▶ [What you will do] Copy out the lines below without changing anything, starting at the first line and ending at the line that contains "Action: click(x=321, y=400)".

---------- Data extract

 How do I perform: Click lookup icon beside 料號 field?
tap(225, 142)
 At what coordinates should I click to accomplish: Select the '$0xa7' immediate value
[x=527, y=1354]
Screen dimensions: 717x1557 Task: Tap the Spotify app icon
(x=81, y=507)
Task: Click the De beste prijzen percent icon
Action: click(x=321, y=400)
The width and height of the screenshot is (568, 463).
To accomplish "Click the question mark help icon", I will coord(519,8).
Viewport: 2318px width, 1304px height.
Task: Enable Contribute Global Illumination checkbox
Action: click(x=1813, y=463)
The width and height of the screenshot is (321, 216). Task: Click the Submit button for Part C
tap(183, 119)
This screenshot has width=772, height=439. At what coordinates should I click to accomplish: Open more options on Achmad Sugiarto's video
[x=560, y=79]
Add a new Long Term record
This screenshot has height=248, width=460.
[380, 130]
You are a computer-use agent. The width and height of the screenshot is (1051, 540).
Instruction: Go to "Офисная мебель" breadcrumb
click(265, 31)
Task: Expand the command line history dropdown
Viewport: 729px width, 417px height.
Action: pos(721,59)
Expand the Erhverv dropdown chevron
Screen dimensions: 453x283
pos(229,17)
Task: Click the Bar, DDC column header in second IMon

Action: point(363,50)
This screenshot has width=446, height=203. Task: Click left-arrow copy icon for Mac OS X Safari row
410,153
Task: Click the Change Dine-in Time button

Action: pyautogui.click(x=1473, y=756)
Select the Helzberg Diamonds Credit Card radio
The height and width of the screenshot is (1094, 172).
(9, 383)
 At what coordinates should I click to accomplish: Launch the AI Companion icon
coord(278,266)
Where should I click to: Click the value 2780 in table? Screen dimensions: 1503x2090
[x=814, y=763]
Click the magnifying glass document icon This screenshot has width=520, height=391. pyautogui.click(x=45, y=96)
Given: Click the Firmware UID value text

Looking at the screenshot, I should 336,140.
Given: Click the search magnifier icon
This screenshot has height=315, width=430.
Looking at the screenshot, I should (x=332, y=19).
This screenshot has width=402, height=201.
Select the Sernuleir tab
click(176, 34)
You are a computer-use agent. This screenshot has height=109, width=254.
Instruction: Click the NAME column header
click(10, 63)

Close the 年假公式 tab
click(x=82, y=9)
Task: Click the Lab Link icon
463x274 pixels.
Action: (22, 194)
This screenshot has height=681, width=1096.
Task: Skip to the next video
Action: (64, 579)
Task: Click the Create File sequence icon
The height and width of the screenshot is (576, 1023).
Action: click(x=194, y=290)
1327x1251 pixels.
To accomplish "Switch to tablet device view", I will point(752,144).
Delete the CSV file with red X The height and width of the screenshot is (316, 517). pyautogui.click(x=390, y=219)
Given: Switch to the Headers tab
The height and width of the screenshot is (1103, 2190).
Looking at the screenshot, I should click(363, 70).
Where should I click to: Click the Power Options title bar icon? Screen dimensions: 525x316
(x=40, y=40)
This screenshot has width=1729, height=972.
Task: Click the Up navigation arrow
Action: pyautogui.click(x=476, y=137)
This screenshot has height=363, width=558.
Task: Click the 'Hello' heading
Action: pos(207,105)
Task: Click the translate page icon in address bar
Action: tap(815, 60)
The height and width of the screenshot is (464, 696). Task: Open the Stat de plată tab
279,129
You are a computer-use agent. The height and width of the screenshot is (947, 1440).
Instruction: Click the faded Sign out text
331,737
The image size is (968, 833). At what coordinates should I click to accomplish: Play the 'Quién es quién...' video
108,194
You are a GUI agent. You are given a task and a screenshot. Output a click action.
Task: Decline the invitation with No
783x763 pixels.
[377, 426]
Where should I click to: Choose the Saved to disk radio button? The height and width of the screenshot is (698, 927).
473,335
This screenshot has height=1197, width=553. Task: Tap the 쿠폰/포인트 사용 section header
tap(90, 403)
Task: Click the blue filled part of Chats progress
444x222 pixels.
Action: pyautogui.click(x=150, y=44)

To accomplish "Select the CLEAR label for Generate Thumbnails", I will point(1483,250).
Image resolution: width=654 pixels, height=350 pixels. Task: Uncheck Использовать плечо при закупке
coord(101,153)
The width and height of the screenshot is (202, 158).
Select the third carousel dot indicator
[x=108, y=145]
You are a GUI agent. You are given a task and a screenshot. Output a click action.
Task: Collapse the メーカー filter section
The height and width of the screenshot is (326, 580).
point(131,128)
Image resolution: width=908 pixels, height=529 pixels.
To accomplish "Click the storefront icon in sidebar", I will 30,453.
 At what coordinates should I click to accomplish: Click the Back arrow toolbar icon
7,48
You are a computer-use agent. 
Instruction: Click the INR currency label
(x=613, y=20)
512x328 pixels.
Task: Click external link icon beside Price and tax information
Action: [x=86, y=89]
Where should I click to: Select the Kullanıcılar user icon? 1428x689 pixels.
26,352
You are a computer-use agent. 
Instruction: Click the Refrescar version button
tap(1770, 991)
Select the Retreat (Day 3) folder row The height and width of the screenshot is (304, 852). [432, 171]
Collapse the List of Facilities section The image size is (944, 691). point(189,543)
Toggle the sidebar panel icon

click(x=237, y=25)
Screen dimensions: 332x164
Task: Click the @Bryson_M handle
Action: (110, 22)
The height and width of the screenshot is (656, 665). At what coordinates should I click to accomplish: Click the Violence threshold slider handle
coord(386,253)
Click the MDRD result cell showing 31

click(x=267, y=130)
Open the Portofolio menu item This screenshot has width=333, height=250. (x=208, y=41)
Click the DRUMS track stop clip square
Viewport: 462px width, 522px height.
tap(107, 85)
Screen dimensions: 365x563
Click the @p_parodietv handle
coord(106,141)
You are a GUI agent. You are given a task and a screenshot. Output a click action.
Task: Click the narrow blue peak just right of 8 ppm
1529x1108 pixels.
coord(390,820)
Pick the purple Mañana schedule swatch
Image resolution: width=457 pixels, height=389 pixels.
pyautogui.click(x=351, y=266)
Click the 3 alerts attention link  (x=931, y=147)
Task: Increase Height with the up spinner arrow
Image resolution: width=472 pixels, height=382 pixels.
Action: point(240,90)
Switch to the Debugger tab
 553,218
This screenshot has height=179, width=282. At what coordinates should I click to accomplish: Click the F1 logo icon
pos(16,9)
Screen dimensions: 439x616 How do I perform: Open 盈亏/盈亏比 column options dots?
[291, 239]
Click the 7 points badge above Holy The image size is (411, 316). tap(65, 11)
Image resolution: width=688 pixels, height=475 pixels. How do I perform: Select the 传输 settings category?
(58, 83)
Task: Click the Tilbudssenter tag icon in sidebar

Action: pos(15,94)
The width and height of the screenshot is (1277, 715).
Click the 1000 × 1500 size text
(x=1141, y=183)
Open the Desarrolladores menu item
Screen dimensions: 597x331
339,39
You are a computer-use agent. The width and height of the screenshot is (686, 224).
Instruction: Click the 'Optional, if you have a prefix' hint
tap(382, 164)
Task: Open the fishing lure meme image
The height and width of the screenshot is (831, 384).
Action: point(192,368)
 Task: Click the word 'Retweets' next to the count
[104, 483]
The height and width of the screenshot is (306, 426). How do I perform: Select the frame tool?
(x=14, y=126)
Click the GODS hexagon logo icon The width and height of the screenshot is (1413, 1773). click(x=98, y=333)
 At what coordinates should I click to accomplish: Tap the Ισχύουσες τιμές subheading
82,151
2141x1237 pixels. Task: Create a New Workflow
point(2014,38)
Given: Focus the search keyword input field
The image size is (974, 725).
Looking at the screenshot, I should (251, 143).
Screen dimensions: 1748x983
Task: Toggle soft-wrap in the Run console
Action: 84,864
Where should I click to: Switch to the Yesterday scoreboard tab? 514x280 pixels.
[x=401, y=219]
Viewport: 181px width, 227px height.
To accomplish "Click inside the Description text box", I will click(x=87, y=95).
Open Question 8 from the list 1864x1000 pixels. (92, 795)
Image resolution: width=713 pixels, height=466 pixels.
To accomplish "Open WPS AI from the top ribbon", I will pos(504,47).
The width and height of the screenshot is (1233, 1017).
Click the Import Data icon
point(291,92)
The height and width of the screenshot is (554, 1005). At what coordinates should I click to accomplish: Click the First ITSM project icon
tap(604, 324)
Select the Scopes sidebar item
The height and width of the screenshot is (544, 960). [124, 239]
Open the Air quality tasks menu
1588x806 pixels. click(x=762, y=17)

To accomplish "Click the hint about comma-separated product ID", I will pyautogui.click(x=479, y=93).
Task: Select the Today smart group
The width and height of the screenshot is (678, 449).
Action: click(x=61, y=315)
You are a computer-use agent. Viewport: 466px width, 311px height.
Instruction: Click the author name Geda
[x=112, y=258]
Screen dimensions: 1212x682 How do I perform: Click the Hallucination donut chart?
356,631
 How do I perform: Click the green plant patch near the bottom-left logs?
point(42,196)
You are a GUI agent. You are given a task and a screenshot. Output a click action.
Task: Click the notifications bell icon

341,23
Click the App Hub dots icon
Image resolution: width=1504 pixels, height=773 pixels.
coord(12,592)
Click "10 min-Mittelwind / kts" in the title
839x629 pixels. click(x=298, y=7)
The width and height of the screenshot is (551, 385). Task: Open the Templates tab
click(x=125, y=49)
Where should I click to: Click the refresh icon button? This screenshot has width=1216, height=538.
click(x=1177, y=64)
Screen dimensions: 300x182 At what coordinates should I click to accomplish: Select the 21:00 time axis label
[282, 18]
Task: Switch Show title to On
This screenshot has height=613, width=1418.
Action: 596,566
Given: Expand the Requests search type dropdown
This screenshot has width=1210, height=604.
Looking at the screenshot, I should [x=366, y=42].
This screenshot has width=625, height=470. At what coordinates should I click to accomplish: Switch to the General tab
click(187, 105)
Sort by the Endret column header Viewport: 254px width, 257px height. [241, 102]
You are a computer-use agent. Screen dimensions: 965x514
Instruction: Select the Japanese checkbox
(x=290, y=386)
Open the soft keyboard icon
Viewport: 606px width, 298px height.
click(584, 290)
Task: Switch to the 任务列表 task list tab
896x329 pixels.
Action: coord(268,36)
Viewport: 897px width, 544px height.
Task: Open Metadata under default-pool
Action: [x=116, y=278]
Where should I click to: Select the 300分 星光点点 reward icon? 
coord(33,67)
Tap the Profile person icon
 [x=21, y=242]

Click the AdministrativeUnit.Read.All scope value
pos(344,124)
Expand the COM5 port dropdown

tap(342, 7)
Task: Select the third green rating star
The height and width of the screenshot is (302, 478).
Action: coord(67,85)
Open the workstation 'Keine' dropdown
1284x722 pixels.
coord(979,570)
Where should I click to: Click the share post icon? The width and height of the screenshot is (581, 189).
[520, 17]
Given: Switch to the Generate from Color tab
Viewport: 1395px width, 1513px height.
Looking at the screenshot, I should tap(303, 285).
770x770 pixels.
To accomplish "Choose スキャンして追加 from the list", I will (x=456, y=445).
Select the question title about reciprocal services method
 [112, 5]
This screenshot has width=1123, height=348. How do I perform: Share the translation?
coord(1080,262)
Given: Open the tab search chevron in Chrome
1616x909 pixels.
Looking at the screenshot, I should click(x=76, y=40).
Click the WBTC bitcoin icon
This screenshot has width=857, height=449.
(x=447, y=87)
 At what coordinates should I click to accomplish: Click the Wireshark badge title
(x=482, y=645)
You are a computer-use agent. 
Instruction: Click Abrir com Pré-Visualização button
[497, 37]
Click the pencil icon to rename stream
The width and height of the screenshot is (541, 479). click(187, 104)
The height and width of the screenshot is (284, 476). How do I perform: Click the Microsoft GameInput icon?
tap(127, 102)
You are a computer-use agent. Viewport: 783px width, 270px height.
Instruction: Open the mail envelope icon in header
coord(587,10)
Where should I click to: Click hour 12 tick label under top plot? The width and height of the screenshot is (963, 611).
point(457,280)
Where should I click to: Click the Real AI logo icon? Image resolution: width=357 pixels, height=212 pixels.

--------------------

▶ [Solution below]
 How do I perform: Click lookup icon beside 料號 field?
tap(225, 142)
 At what coordinates should I click to accomplish: Select the '$0xa7' immediate value
[x=527, y=1354]
Screen dimensions: 717x1557 Task: Tap the Spotify app icon
(x=81, y=507)
Task: Click the De beste prijzen percent icon
Action: click(x=321, y=400)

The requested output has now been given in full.